▶ [OBJECTIVES]
A. List the principles that the article on multinational leadership in Asia, below, says apply from Jack Ma.
B. According to the article on multinational leadership in Asia, how many candidates did Bart and his head of Marketing go through over the two-year search for a Country Manager?
C. Continue the article on multinational leadership in Asia, picking up after its final sentence.

━━━ ARTICLE ━━━

What’s the Job of a Multinational Boss in Asia? (Hint: Less is More)

June 19, 2011

Can Western multinationals win the race in Asia? Bart, a regional expatriate head of Asia for a fast-growing, mid-sized consumer technology company, spent two years trying to recruit a Country Manager of their largest business in Asia. This executive, young and high-potential, along with his head of Marketing, another expatriate from headquarters, churned through more than twenty candidates over this two-year period, never quite satisfied enough to make an appointment. Meanwhile, Bart, always moving from sales pitch to sales pitch, drove the business in Asia until, after two years, he got the promotion he wanted back home and his assignment in Asia came to an end. He eventually left the company after a frustrating repatriation and called me with a request to assist him in his job search. “I love Asia,” he said. “It’s where the action is. I grew the business in Asia 30 percent during my two years.” How’s the business doing now? “Not good. Weak leadership.” Could this peripatetic executive have achieved more by doing less? Let’s look at what Jack Ma said in a recent interview and reflect again on multinational leadership in Asia:

  • If you want to do business in China, send your best people who serve your customers and not the investors. Customers number 1, employee number 2, shareholder number 3. If the customer is happy, the business is happy, and the shareholders are happy.
  • I do not see strong competition. We are trying to make sure that Alibaba is the infrastructure of Chinese commerce, and most of China’s companies are about building products.
  • We were born in 1999. I want the company to last 102 years so that it lasts across three centuries.
  • China has more than 500 million entrepreneurs. As an entrepreneur I see the opportunities.
  • I think the best people you train yourself and you develop. Multinationals use headhunters and try to find the best people. I applied three times to university and failed. I tried to apply for 27 different jobs and failed. Today the reason Jack Ma is up here talking to you is because I learned. Treat your people well. China is different from the other nations like Japan and the US. China is more entrepreneurial than Japan or the US. Give young people a lot of opportunities. I spend a lot of time and resources ion training our own people. I hope – like Jack Welsh says – that 20 or 30 percent of the CEOs of other companies come from our company.

By the time my 30 year-old Associate becomes a gray-haired Partner like me, two-thirds of the world’s middle class will be buying through Alibaba or through giant malls in the suburbs of Asia. Our businesses in Asia will have grown five to ten times in scale. For many companies, China will be a larger domestic market than the US. On a typical Friday afternoon, more of your suppliers, customers, outsourcers, and consultants will be connecting through Chengdu on their flights home than through Chicago, with fewer delays. What does this mean for multinationals doing business in Asia? The Chinese consumer doesn’t know or care where your Board members meet or on what stock exchange your shares trade. They want products on the shelves to meet their needs at the right price points. Jack Ma’s principles apply: Focus on the customer. Be entrepreneurial. Treat your employees well. Exploit local opportunities. Multinationals ned to build talent on an unprecedented scale from the inside out.

━━━ STORED DATA ━━━

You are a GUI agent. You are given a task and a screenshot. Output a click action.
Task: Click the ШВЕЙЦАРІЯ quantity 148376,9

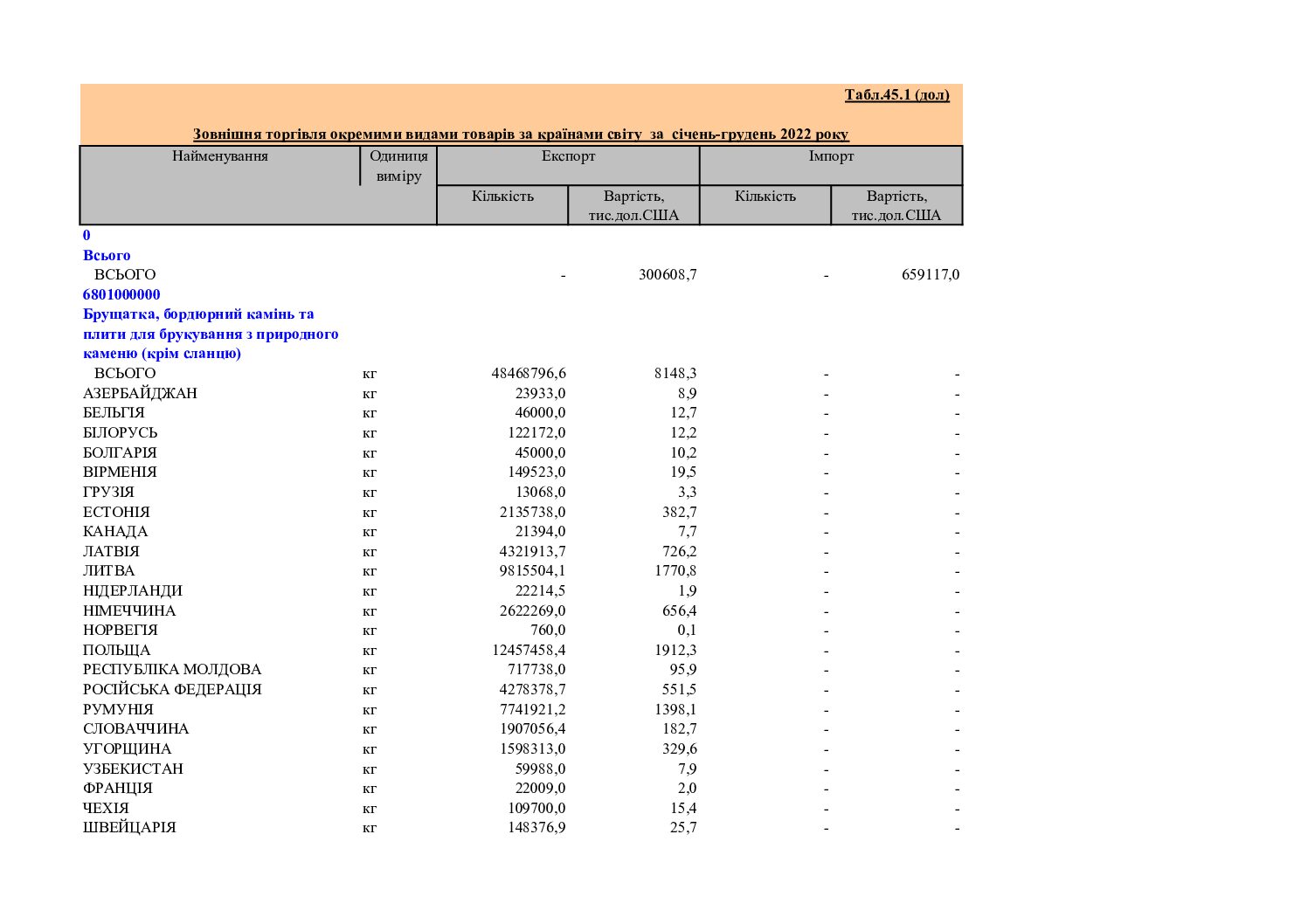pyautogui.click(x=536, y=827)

━━━
━━━ STORED DATA ━━━

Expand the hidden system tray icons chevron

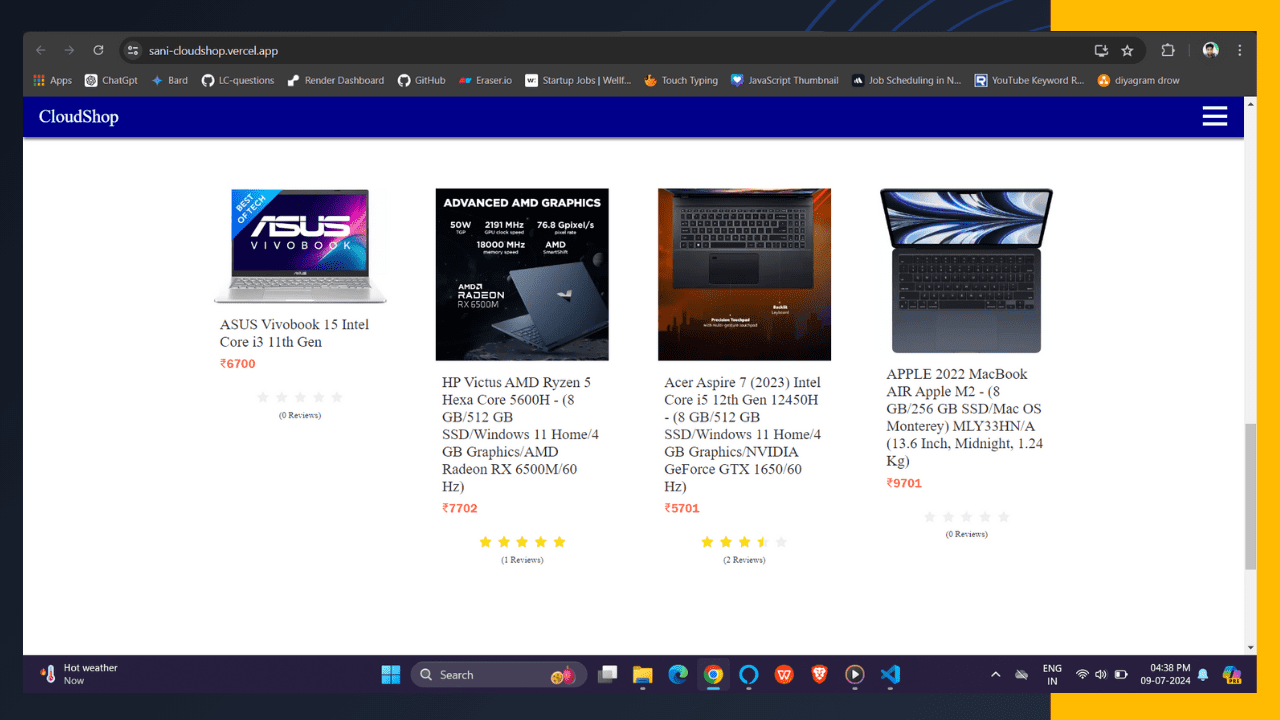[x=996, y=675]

━━━
━━━ STORED DATA ━━━

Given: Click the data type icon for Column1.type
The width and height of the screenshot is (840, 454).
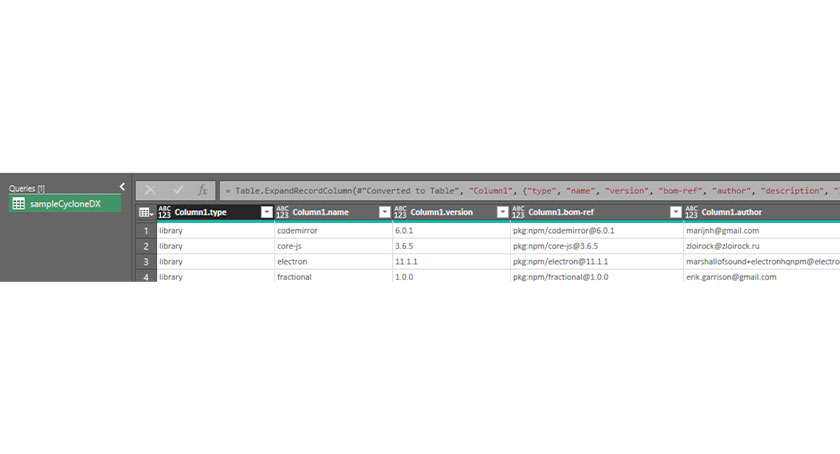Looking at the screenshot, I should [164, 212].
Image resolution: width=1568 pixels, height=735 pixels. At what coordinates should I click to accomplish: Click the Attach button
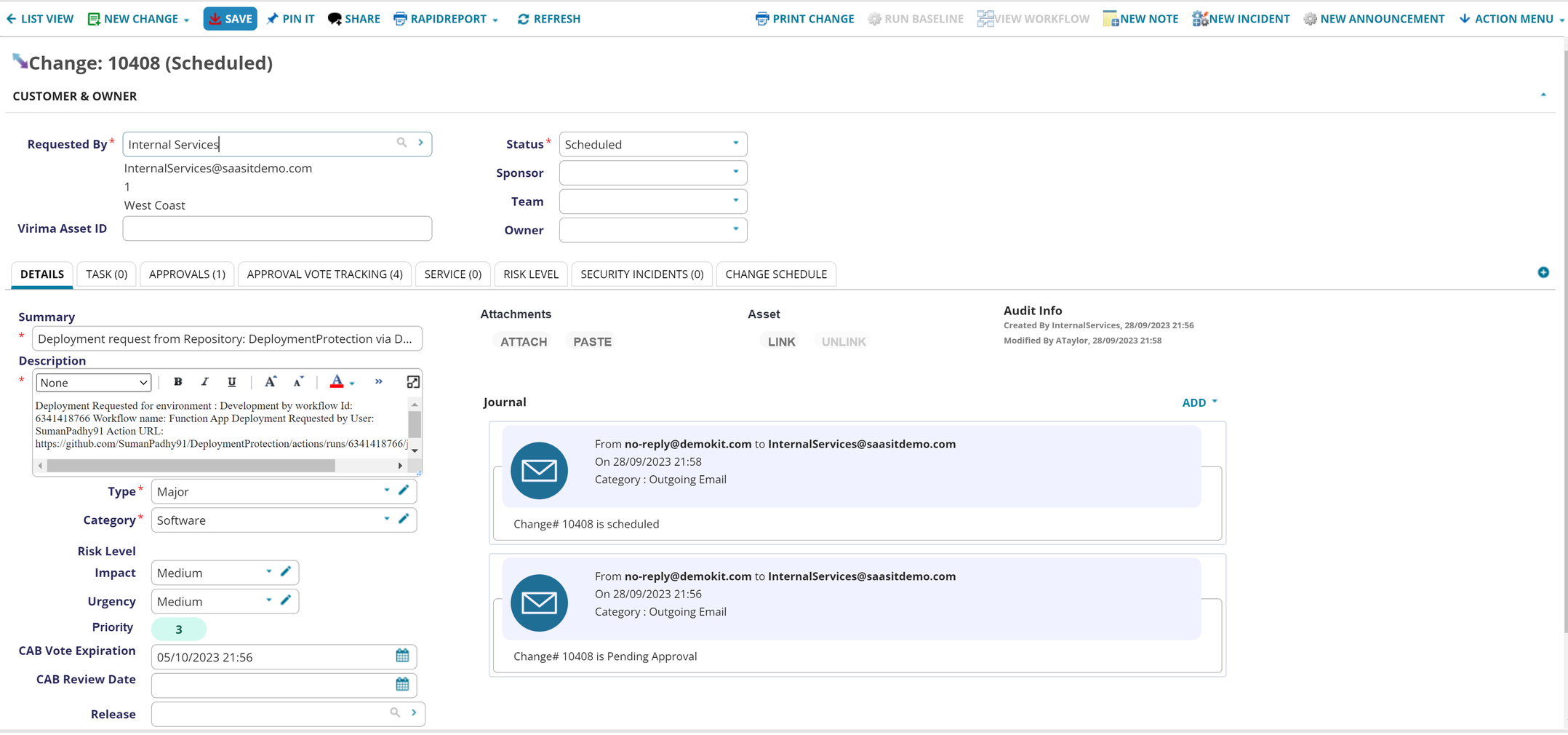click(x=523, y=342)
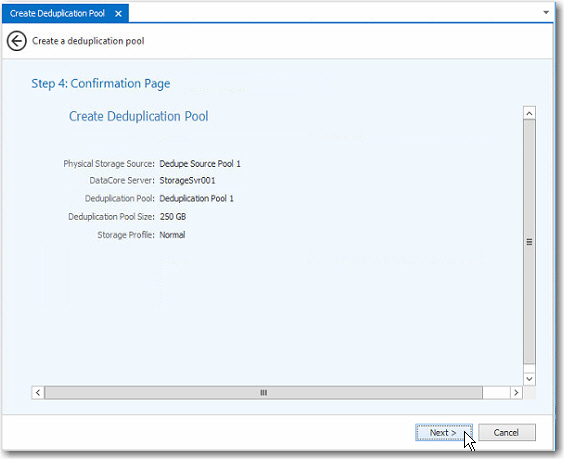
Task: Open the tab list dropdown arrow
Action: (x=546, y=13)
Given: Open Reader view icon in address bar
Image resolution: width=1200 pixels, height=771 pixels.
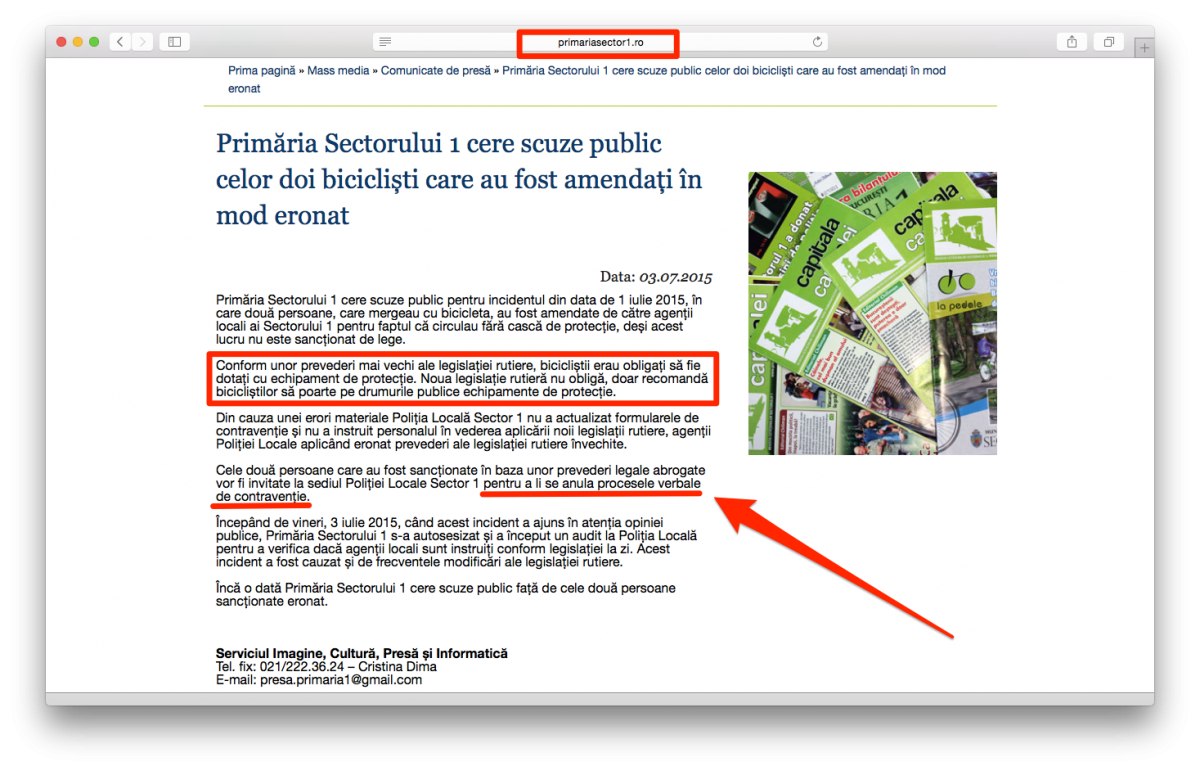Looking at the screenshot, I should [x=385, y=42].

━━━

▶ [RESPONSES TO THE EXERCISE]
A.
- Focus on the customer.
- Be entrepreneurial.
- Treat your employees well.
- Exploit local opportunities.

B. More than twenty candidates.

C.
All expats are tempted to demonstrate value immediately, to be the hero they were hired to be. Yet many expats conclude their assignments having erected castles in the sand. It doesn’t take long for waves of change to wash their achievements away, even as they get promoted for their great work. So what’s the job of the regional or global leader in Asia? Consider defining your value by defining the space for others to be successful. This taps into the entrepreneurial value system in China described by Jack Ma. For some this may mean spending more time coaching talent, gaining alignment on a bigger vision, building infrastructure, or unlocking the potential of teams. Or defining a more liberating culture and creating opportunity for locals to create new ideas, business models, products or customers. Or making that long-awaited appointment in North Asia and spending more time making him or her successful. Great talent doesn’t need more bosses. They need space.


Roads Not Taken

May 17, 2011

Which track?

Most of my conversations with job-seekers focus more on finding jobs than on making career or life changes. This makes sense. My corporate clients are practical: they need to know if and how the candidate’s leadership skills, motivations, and competencies match the needs of the organization. Most of my candidates are not out of work; they tend to view their career as a linear trek up the ladder. They’ll ask if the opportunity provides more responsibility, challenge or pay. And yet every step up the ladder has an opportunity cost: the road not taken. The conversation on “career changes” forces executives to ponder deeper questions relating to their basic motivations, aspirations, and dreams. What am I good at and why? What if I did follow my dreams? What are the consequences of not taking the big leap? How realistic are my aspirations? What’s blocking me from achieving them or even taking the first step? Most of us don’t take the time to envision our future. The recent Great Recession forced many executives to re-examine their careers only after they found themselves out of a job. When is the right time to ask these questions?

These are meaty conversations for career coaches, spouses, mentors, priests, and best friends – someone with no axe to grind, who has no other agenda than to help with your career choices and life goals. There are books written on the subject. Korn/Ferry has written a practical guide to careers. You’ll also find links on the right side of this blog. But most of these articles or guides provide ”tips” rather than start with the unique needs of the career-changer. It wouldn’t hurt to open up to executive search consultants when you get the call – if you can find one that will care about you, the person, not you, the candidate. But the conversations need to start somewhere. If it doesn’t start here and now, then when is a better time?


Why Regional Executives Fail

April 23, 2011

Who’s next?

With today’s intense focus on Asia in Boardrooms and C-suites today, it is easy to see why everyone at the top wants to be part of the action. And why the top job in Asia is one of the most challenging – and risky – jobs around. One multinational regional president of Asia told me, “We have too many cooks in the kitchen willing to sharpen their knives.” Over the recent years, as multinationals try to figure out how to turbo-charge growth, their Asia Pacific territories, regions, theatres, and zones have been cut and sliced and reorganized into every functional and sub-regional configuration and matrix imaginable. For many regional executives, the result is a watered down role, high in visibility, low in personal impact, and fraught with risk. “What strikes me about my role,” said another regional executive, “is that they (corporate bosses) want double-digit revenue growth from me without bothering to help build an Asian strategy. We are not aligned.” Yes, the job is high in personal risk, but why do some executives thrive and others fail? Why do some companies rotate through regional executives like so many contestants on the TV show Survivor?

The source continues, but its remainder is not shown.